Bear's management spent most of last week trying to soothe investors' nerves and convince the world that it had enough liquidity to maintain business as usual. That's probably true. The final blow to its liquidity position, ultimately leading to Friday's bailout, came when counterparties such as hedge funds and other investment banks jumped ship. Many began pulling their money out after uncertainty in the financial markets reached a new crescendo. Whatever the actual quality of its assets, a firm is only as liquid as investors and clients perceive it to be.

Next to walk the plank
For other Wall Street investment banks, that isn't a rosy scenario. Some of the larger firms, such as Goldman Sachs (NYSE: GS) and Morgan Stanley (NYSE: MS), have incredibly diverse operations that spread far past the subprime debt market, and they probably won't face anywhere near the fallout Bear Stearns has seen. However, one Wall Street neighbor looks a bit too similar to Bear in terms of its operations: Lehman Brothers (NYSE: LEH).

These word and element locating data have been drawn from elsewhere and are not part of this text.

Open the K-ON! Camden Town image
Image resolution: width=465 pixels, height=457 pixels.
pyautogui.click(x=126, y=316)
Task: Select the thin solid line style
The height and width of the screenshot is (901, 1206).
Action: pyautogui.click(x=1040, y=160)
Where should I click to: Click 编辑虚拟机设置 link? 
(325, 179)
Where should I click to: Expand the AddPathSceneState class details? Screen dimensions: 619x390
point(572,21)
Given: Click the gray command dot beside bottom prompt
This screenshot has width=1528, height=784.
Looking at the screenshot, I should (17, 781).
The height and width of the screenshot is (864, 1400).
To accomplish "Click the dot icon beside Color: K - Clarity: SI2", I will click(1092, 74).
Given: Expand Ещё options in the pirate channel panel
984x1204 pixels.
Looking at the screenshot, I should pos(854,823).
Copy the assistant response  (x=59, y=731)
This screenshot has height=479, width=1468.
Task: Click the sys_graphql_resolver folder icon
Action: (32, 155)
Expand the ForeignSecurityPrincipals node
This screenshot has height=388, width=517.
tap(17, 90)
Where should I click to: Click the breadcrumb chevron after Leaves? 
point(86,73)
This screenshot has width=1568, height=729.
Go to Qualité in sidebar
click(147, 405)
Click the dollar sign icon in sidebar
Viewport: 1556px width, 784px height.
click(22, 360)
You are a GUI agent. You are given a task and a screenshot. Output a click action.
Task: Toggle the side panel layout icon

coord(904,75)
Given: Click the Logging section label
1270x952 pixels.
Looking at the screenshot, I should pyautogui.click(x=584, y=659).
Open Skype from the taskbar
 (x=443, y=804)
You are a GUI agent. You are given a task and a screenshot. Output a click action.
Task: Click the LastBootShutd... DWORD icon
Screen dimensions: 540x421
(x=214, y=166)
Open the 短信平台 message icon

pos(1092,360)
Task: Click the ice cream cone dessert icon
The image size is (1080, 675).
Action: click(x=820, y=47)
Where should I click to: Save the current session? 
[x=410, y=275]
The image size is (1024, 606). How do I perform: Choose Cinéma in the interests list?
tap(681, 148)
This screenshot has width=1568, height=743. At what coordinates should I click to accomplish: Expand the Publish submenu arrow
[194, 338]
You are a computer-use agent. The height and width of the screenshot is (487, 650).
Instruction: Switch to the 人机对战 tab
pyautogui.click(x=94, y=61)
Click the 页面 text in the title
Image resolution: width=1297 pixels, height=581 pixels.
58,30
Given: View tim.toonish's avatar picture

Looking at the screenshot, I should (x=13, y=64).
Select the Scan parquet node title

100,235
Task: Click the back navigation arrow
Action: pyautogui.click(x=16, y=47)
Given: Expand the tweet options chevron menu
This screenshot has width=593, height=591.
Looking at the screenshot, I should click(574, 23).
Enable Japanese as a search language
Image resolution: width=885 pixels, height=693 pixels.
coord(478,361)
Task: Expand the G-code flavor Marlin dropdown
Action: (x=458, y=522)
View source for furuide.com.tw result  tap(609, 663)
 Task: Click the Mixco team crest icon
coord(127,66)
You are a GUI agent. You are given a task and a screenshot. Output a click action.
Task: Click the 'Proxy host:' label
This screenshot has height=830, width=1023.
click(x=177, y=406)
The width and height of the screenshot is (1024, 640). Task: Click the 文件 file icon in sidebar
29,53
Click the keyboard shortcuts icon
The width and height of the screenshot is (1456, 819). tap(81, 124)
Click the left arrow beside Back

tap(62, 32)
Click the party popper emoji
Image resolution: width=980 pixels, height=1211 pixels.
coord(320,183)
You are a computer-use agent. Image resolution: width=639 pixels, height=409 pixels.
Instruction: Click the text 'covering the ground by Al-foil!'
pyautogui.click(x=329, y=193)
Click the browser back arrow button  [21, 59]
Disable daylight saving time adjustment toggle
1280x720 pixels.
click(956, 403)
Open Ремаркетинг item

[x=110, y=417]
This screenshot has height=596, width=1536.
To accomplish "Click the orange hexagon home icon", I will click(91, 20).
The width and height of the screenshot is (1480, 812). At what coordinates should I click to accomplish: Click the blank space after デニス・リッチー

Although Lehman has largely been able to sidestep major losses amid the subprime mess, like Bear Stearns, it does a disproportionately large amount of business in the fixed-income and mortgage-backed-securities market. For investors and clients facing Bear Stearns shares that now trade around 90% below their Friday closing, a similar "run on the bank" on Lehman's assets isn't far-fetched.

The same thing that drove Bear Stearns into the gutter is now Lehman's worst enemy: fear. The speed and severity of Bear's collapse is throwing gasoline on the firestorm of panic now consuming the debt market. Under normal, rational market conditions, there isn't any reason why "Lehman Brothers" and "bankruptcy" should be mentioned in the same sentence. But just as Bear Stearns learned over the weekend, and as Thornburg Mortgage (NYSE: TMA) learned a few weeks ago, these are far from normal times.

Get ready to rumble
The wilder events in the financial market become, the more investors and clients alike are tempted to yank money out of banks and sit on the sidelines. But that very attitude may edge Lehman Brothers uncomfortably closer to its own market meltdown.

Truth be told, Lehman hasn't made any significant announcements regarding its liquidity or future operations. Then again, Bear Stearns didn't, either -- until it reached the Wile E. Coyote moment when it looked down and realized that the ground it once stood on had ceased to exist.